[What you should do] Show every line from the entries that follow which holds the word "Task".

Records from a dataset
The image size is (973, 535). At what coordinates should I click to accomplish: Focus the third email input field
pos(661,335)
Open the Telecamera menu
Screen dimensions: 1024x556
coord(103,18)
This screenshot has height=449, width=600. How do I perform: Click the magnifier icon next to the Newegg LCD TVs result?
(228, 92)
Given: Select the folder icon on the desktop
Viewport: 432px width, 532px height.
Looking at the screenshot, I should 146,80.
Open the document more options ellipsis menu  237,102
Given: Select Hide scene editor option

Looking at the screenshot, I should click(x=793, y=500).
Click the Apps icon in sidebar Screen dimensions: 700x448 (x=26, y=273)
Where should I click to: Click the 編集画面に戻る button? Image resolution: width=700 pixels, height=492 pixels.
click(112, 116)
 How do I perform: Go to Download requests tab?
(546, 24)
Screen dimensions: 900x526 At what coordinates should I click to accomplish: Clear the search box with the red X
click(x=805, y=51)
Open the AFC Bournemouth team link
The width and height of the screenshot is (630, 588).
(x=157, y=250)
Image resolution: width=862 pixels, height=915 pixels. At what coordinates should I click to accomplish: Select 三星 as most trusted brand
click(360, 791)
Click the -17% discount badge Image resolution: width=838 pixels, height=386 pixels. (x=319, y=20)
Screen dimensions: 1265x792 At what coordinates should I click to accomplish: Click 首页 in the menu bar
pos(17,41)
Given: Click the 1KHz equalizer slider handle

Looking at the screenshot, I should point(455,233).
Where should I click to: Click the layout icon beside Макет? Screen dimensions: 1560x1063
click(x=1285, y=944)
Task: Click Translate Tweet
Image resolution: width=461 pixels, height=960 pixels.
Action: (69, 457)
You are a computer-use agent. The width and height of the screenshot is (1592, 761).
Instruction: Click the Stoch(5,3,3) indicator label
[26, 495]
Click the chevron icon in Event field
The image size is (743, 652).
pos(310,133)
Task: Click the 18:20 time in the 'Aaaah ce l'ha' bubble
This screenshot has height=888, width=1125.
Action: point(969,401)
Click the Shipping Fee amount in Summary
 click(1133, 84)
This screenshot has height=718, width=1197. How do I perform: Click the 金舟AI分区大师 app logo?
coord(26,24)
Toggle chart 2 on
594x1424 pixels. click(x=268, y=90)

[Output of the exercise]
Task: Click Translate Tweet
Task: Click the 18:20 time in the 'Aaaah ce l'ha' bubble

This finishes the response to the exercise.